4.6 North Korea – potential shared interests?
Territorial disputes reveal how triangular relationships in the region involving US or Chinese allies complicate the relationship between China and the United States. In February 2013, North Korea conducted its third nuclear test, flouting efforts to contain the spread of nuclear weapons. In response to international criticism, the isolated communist state made a series of belligerent statements towards both the United States and South Korea.
The problem that the United States faces in dealing with North Korea is that North Korea has largely isolated itself from the rest of the world. The United States has little leverage over North Korea. It has no economic or political mechanisms that it can use to force North Korea to abandon its nuclear programme and to stop threatening its neighbours. However, China does have potential mechanisms for exerting power over North Korea.
The United States recognises this. In response to the crisis in February 2013, the United States sent Secretary of State John Kerry to China to urge them to use their leverage over the North Koreans.
However, Chinese troops fought against the United States in the Korean War and up to half a million Chinese died, and China isn’t yet ready to abandon North Korea. China remains the country’s lifeline, supplying food and fuel without which the North would collapse.
China and the United States do have some shared interests. Both have stressed their shared interests in a nuclear-free Korean Peninsula and official policy is to cooperate to achieve those ends.
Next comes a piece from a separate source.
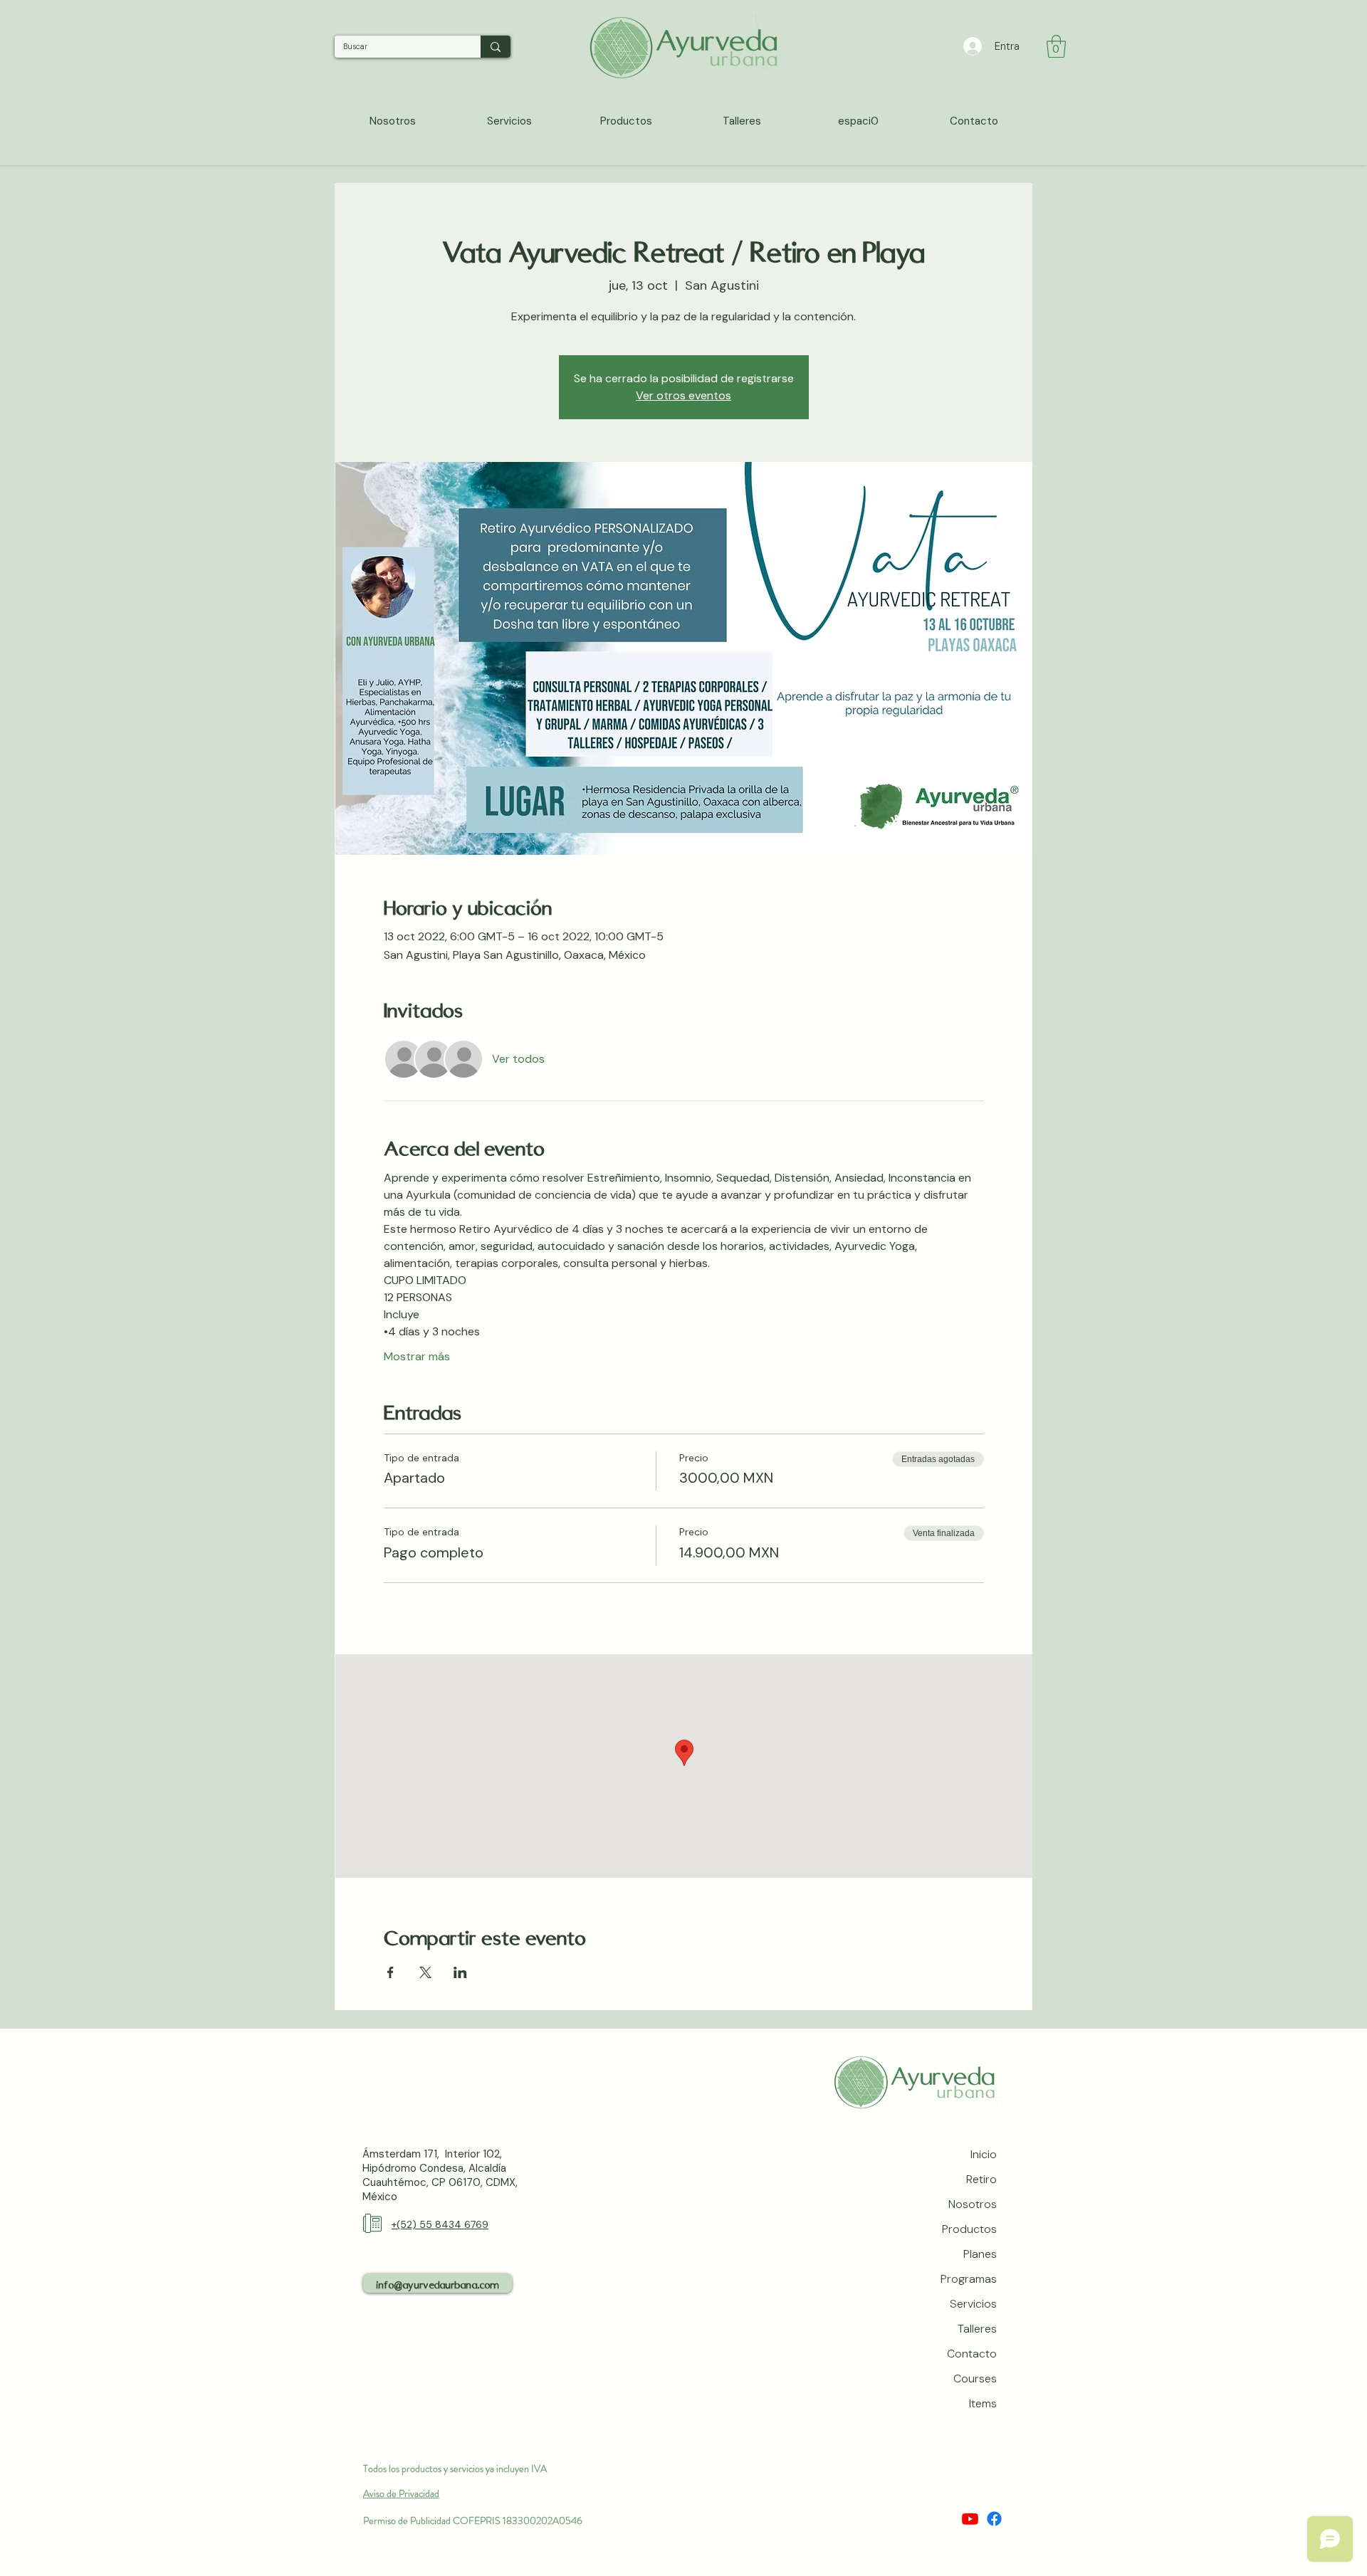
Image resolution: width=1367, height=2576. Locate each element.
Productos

As you have seen, at various points in history when China and the United States have shared mutual interests they have been willing to work together.
However, North Korea is highly dependent on China for critical political and economic support. Although there is a fear that Chinese pressure would lead to North Korea acting even more unpredictably, there are also considerable internal divisions within China and some fear sanctions against North Korea would result in an influx of refugees. More strategically, some in China fear that any action against North Korea could cause the state to collapse with the potential of reunification of the Korean Peninsula under South Korea creating another pro-US state on China’s borders.